INVESTIGADORES
BOENTE BOENTE Graciela Lina
congresos y reuniones científicas
Título:
Robust estimators in additive models with missing responses
Autor/es:
BOENTE, GRACIELA; MARTÍNEZ, ALEJANDRA; SALIBIAN-BARRERA, MATÍAS
Lugar:
Cadiz
Reunión:
Conferencia; II ISNPS (International Society of Non Parametric Statistics) Conference; 2014
Institución organizadora:
International Society of Non Parametric Statistics
Resumen:
As is well known, kernel estimators of the regression function in nonparametric multivariate regression models suffer from the so-called curse of dimensionality, which occurs because the number of observations lying in neighbourhoods of fixed radii decreases exponentially with the dimension. Additive models are widely used to avoid the difficulty of estimating regression functions of several covariates without using a parametric model. They generalize linear models, are easily interpretable, and are not affected by the curse of the dimensionality. Different estimation procedures for these models have been proposed in the literature, and some of them have also been extended to the situation when the data may contain missing responses. It is easy to see that most of these estimators can be unduly affected by a small proportion of atypical observations, since they are based on local averages or local polynomials. For that reason, robust procedures to estimate the components of an additive model are needed.

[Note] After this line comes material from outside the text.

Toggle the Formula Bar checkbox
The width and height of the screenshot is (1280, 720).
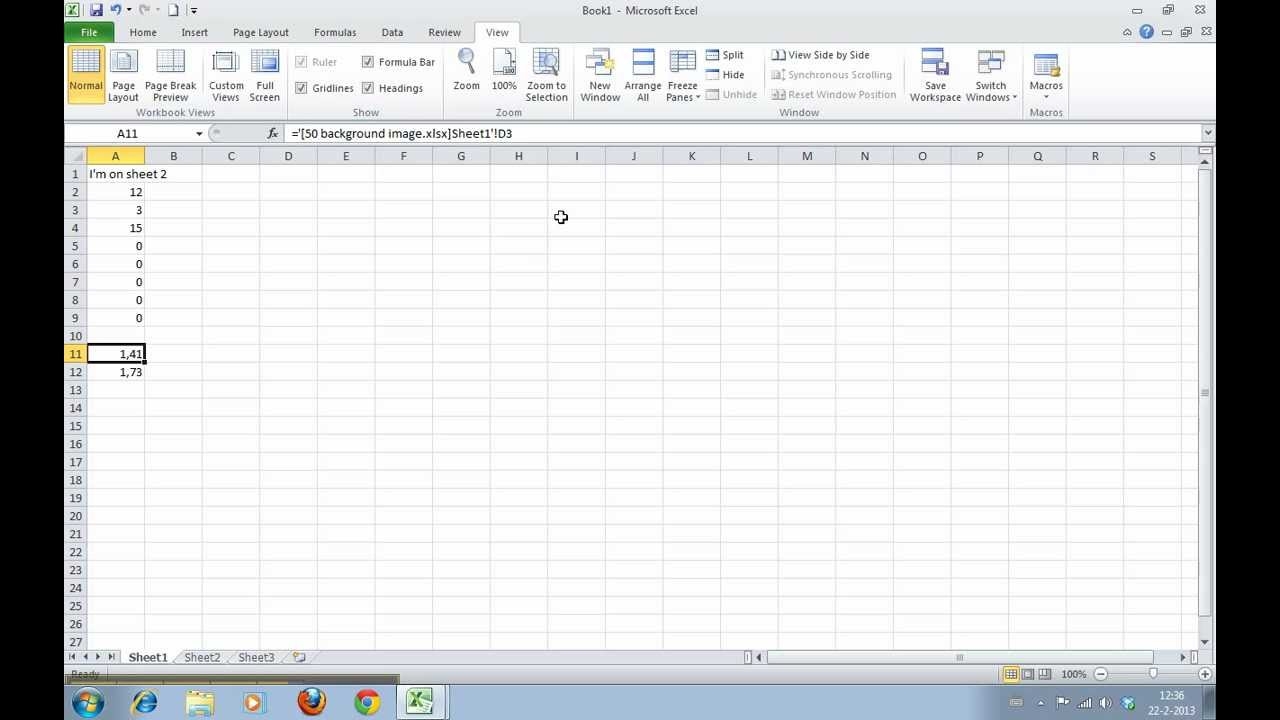click(368, 62)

We consider robust estimators for additive models based on local polynomials that can also be used on data sets with missing responses. These estimators simultaneously avoid the curse of dimensionality and the sensitivity to atypical observations. Our proposal is based on the method of marginal integration, and adapted to the missing responses situation. If time permits, we will also introduce a robust kernel estimator for additive models via the back-fitting algorithm.